Other Barks & Bites for Friday, July 21: Second Circuit Says Derivative Works Can Cover Unregistered Material, Surrey Hotel Trademark Not Conveyed by Sale, and 9,000+ Authors Ask for Generative AI Compensation

Bite (noun): more meaty news to sink your teeth into.

Bark (noun): peripheral noise worth your attention.

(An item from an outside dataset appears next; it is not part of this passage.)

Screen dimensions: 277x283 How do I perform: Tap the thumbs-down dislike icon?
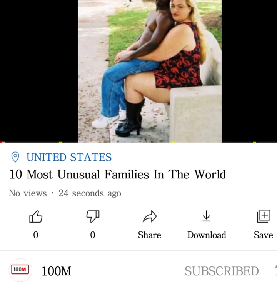[x=93, y=216]
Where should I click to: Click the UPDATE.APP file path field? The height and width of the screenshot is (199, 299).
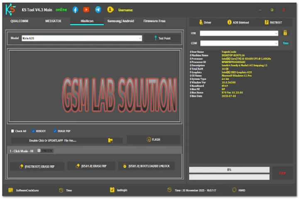(x=58, y=141)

https://depositphotos.com/99956332/stock-photo-dog-on-hammock-in-summer.htmlThis week in Other Barks & Bites: government officials from the European Union and United States celebrate a milestone for the EU-U.S. Data Privacy Framework; the Second Circuit rules that copyright registrations containing a derivative work can serve as a basis for infringement claims involving elements of previously unregistered material incorporated into the later registration; Judge Orrick indicates that he may dismiss a lawsuit brought by artists against generative AI companies while more than 9,000 writers sign an Authors Guild letter seeking compensation from generative AI platforms; the Second Circuit rules that the sale of the Surrey Hotel did not convey common law trademark rights to the hotel’s name; and the future of electric vehicle battery factories becomes a sticking point in United Auto Worker labor negotiations.

Bites 

FTC, DOJ Merger Guidelines Target Effects of Platform Acquisitions on Competition – On Wednesday, July 19, the U.S. Department of Justice (DOJ) and the Federal Trade Commission (FTC) released an updated draft of merger review guidelines implemented by both agencies when reviewing mergers for compliance with federal antitrust laws. Among the 13 guidelines enumerated by the draft are mergers involving multi-sided platforms, like those offered by Big Tech companies, which would be scrutinized for their effects on competition with other platforms and platform displacement.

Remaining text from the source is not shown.